Résumé : Du 16 au 19 décembre 1998, l'opération "Renard du désert" s'est déployée dans le ciel irakien. Bagdad et ses environs ont été bombardés par l'aviation américaine et britannique. La tension reste encore très vive dans la zone d'exclusion aérienne au sud-est du pays. Les Etats-Unis ont en outre pris des mesures visant au renversement de Saddam Hussein. Ces diverses actions n'ont pas fait l'objet d'une condamnation unanime de la part des membres de la Communauté internationale. Pourtant, elles sont contraires au droit international.



1998 aura été une année épouvantable, une annus terribili, pour le peuple irakien et l'ONU. En février, suite à des provocations irakiennes, l'affrontement militaire avec l'Irak est évité de justesse. Le mois d'août connaît de nouvelles tensions. Puis du 31 octobre au 14 novembre, la rupture des relations entre l'ONU et l'Irak fait redouter le pire. Le refus de Saddam Hussein de coopérer avec l'Organisation et avec l'UNSCOM (UN Special Commission - Commission spéciale de l'ONU chargée du désarmement) qui apparaît à ses yeux comme une mission d'espions américains déguisés en agents de l'ONU, menace de dégénérer en une nouvelle "Tempête du désert" comme en 1991 ou en "Tonnerre du désert" comme l'ont menacé les Etats-Unis en février. L'Irak renoue finalement le dialogue avec la communauté internationale, le 14 novembre, devant l'intransigeance occidentale et sous la pression de l'ONU et des pays arabes. Saddam Hussein accepte le retour de l'UNSCOM sur le sol irakien. Pendant un mois la tension semble retombée. La diplomatie réussit à éviter le recours aux armes, mais elle n'a pas apporté de solutions au dossier irakien, à la question des sanctions et plus généralement aux rapports entre l'Irak et l'ONU.
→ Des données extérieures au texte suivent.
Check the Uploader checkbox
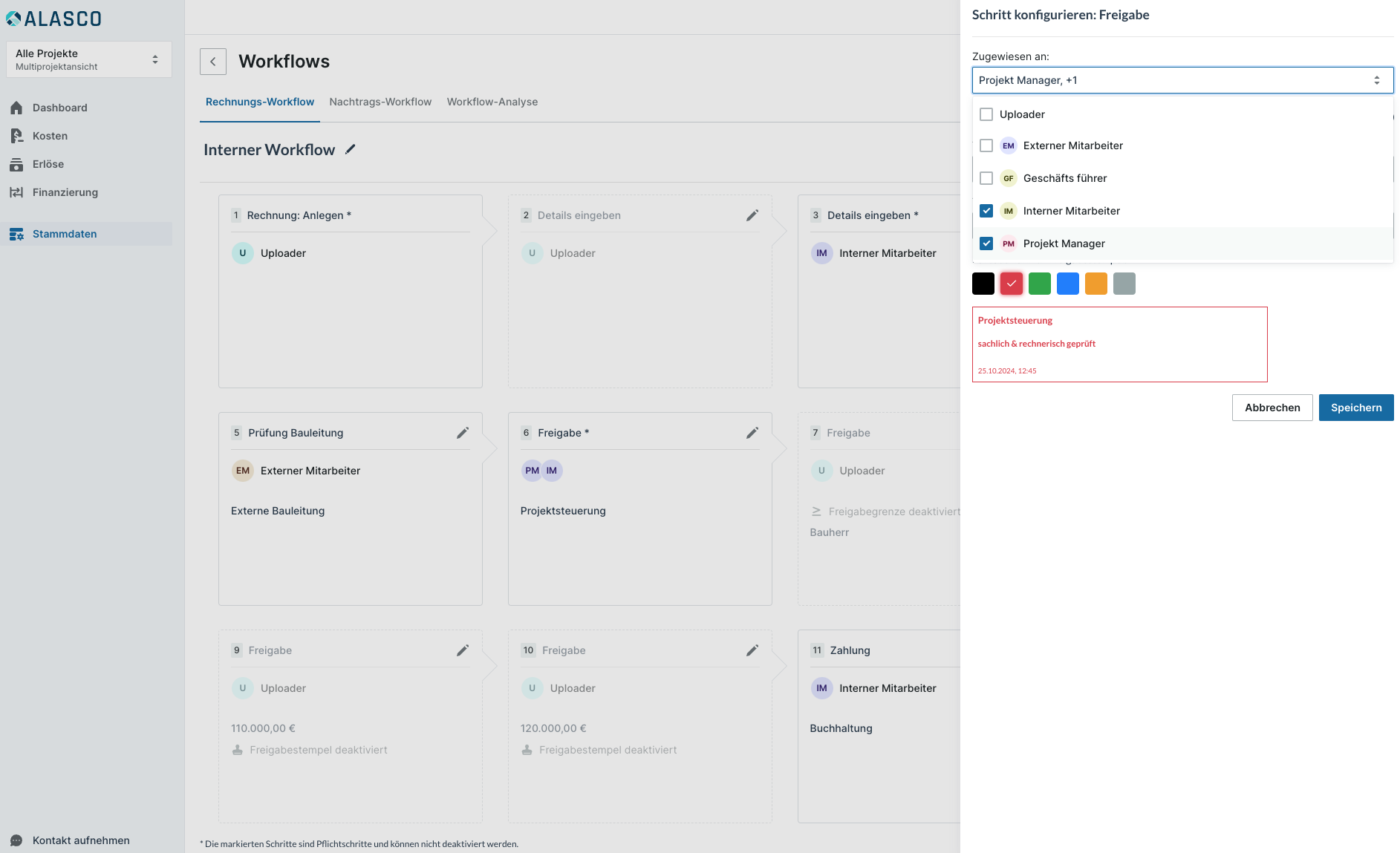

Le 15 décembre 1998, la Commission spéciale, par le biais de son responsable Richard Butler, remet un rapport au Secrétaire général dans lequel il met en cause le défaut de coopération des autorités irakiennes. Elle évacue son personnel de Bagdad arguant de l'impossibilité de mener sa tâche sur le terrain. Forts de cette preuve de la mauvaise volonté irakienne, les Etats-Unis, secondés par le Royaume-Uni, déclenchent dans la nuit du 16 au 17 décembre l'opération "Renard du désert". Des bombardements intenses ont lieu sur Bagdad et ses environs jusqu'au 19 décembre. Le début du Ramadan et la trêve de Noël mettent un terme à cette campagne punitive, mais les deux Etats se sont déclarés prêts à renouveler les frappes. La situation reste aujourd'hui dangereuse, notamment au-dessus des zones d'exclusion aérienne. Mises à part les motivations économiques et de politique interne, le but de ces frappes a été multiple : anéantir en Irak les capacités de fabrication d'armes de destruction massive et les capacités de créer une menace à la paix dans la région, ainsi qu'affaiblir le Président pour favoriser la constitution d'un nouveau gouvernement irakien qui respecte les droits de sa population.
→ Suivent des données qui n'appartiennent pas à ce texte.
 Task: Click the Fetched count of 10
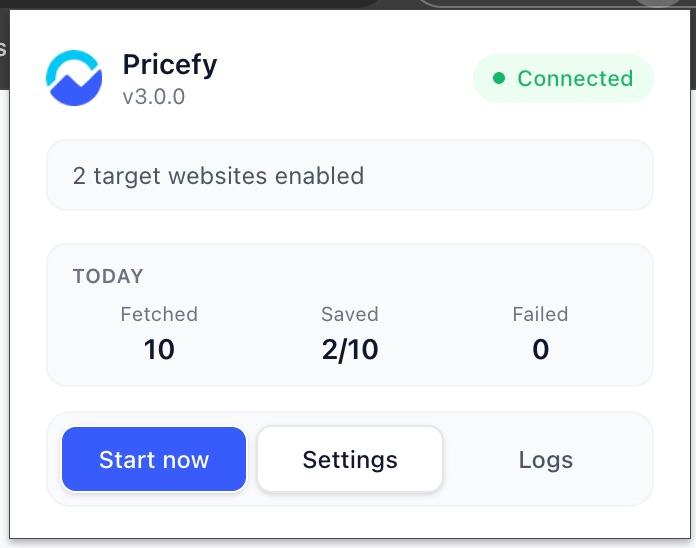(159, 349)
Le renversement de Saddam Hussein est un objectif de la politique étrangère américaine. Avant le déclenchement de ces attaques, les Etats-Unis ont déclaré qu'ils allaient œuvrer pour cette cause, et le Royaume-Uni s'était joint à cette initiative. Ils ont exprimé leur soutien aux opposants au régime irakien. Le Président Clinton, le 15 novembre 1998, a fait connaître sa position au monde "[O]ver the long term the best way to address that threat [to the peace in the region] is through a government in Baghdad - a new government - that is committed to represent and respect its people, not repress them; that is committed to peace in the region. Over the past year we have deepened our engagement with the forces of change in Iraq, reconciling the two largest Kurdish opposition groups, beginning broadcasts of a Radio Free Iraq throughout the country. We will intensify that effort, working with Congress to implement the Iraq Liberation Act which was recently passed; strengthening our political support to make sure the opposition, or to do what we can to make the opposition, a more effective voice for the aspirations of the Iraqi people. Let me say again, what we want and what we will work for is a government in Iraq that represents and respects its people, not represses them, and one committed to live in peace with its neighbors." (Texte intégral de la déclaration présidentielle.)
La Loi sur la libération de l'Irak (Iraq Liberation Act of 1998 (HR 4664) du 1er octobre 1998) mentionnée dans le discours présidentiel, a été signée par le Président Clinton le 31 octobre 1998. Elle prévoit un budget de 97 millions de dollars destiné à fournir une aide militaire aux groupes d'opposition en Irak, une allocation de deux millions de dollars pour les activités de diffusion de l'information en Irak par des groupes d'opposition et une assistance humanitaire plus particulièrement accordée aux individus qui ont fui les zones sous le contrôle du régime de Saddam Hussein. Le blason de la CIA a sans doute besoin d'être redoré alors que son engagement en faveur du général Pinochet revient inopinément à la surface.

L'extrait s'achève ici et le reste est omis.